EXERCISE PASSAGE ▸
Thursday, December 09, 2010 2:29 PM
Do any of the following scenarios sound familiar to you? A group of young athletes arrives for a practice or game, and after piling out of the minivan, run right on to the field or court without anything close to a warm-up. How about the well-meaning coach who has athletes go through a series of static stretches (holding muscles in the stretched position so they can relax and elongate), immediately prior to explosive activities like running, jumping and throwing. Last but not least, remember that most young athletes are going through growth spurts, while simultaneously subjecting their bodies to endless hours of repetitive motions with the vast majority hardly ever stretching!
Yes, the topic of flexibility and young athletes is a slippery slope, and one full of confusion and misinformation. It's no wonder why so many kids either don't know how to stretch properly, or fail to appreciate the importance that improved flexibility can have on their overall health and performance. In this first of a three-part installment on stretching, I want to address not only the types of stretches that young athletes should be doing, but perhaps more importantly, the most appropriate times for each.
The two major ways of improving flexibility that young athletes should focus on are static stretching and dynamic stretching. Static stretching involves placing a muscle (or group of muscles) in a stretched position and holding for a period of time (usually at least 30 seconds). These stretches are likely the type most familiar to you. Because these stretches help your muscles relax and attempt to return to their resting length, static stretches are best done following strenuous physical activity. Spending a good 10-20 minutes on static stretching after workouts, practices and games will not only aid your recovery efforts, but if done on a regular basis, can even help correct chronic muscle shortening that might negatively impact things like posture. You can find a listing of static stretches for every major muscle group, complete with pictures and descriptions here.

ACTIVITIES ▸
1. Repeat the passage of the stretching article between "Yes, the topic" and "times for each.", inclusive.
2. According to the stretching article, how long is a static stretch usually held?
3. Carry on the stretching article from the point where it stops.
Nothing in the listing that comes after this affects the work here.

DATASET SECTION ▸
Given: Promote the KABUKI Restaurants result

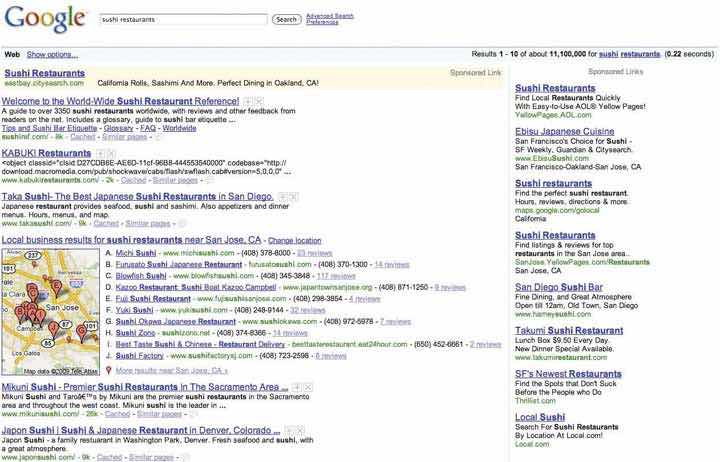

RESPONSES TO THE TASKS ▸
1.
Yes, the topic of flexibility and young athletes is a slippery slope, and one full of confusion and misinformation. It's no wonder why so many kids either don't know how to stretch properly, or fail to appreciate the importance that improved flexibility can have on their overall health and performance. In this first of a three-part installment on stretching, I want to address not only the types of stretches that young athletes should be doing, but perhaps more importantly, the most appropriate times for each.

2. Usually at least 30 seconds.

3.
One of the few times that static stretching is not advised is prior to exercise or sports participation. In addition to not guarding against injuries, the same relaxing effect that static stretching has on your muscles is actually counterproductive to generating the speed and power you need during sports participation (1, 2). So, how do you adequately prepare your body during the warm-up period without static stretching? Stay tuned for Part II to find out!
1. Gleim & McHugh (1997), 'Flexibility and its effects on sports injury and performance,' Sports Medicine, 24(5), pp. 289-299.
2. Knudson, D., K. Bennet, R. Corn, D. Leick, and C. Smith. 2000. Acute Effects of Stretching Are Not Evident in the Kinematics of the Vertical Jump. Research Quarterly for Exercise and Sport vol. 71, no. 1 (Supplement), p. A-30.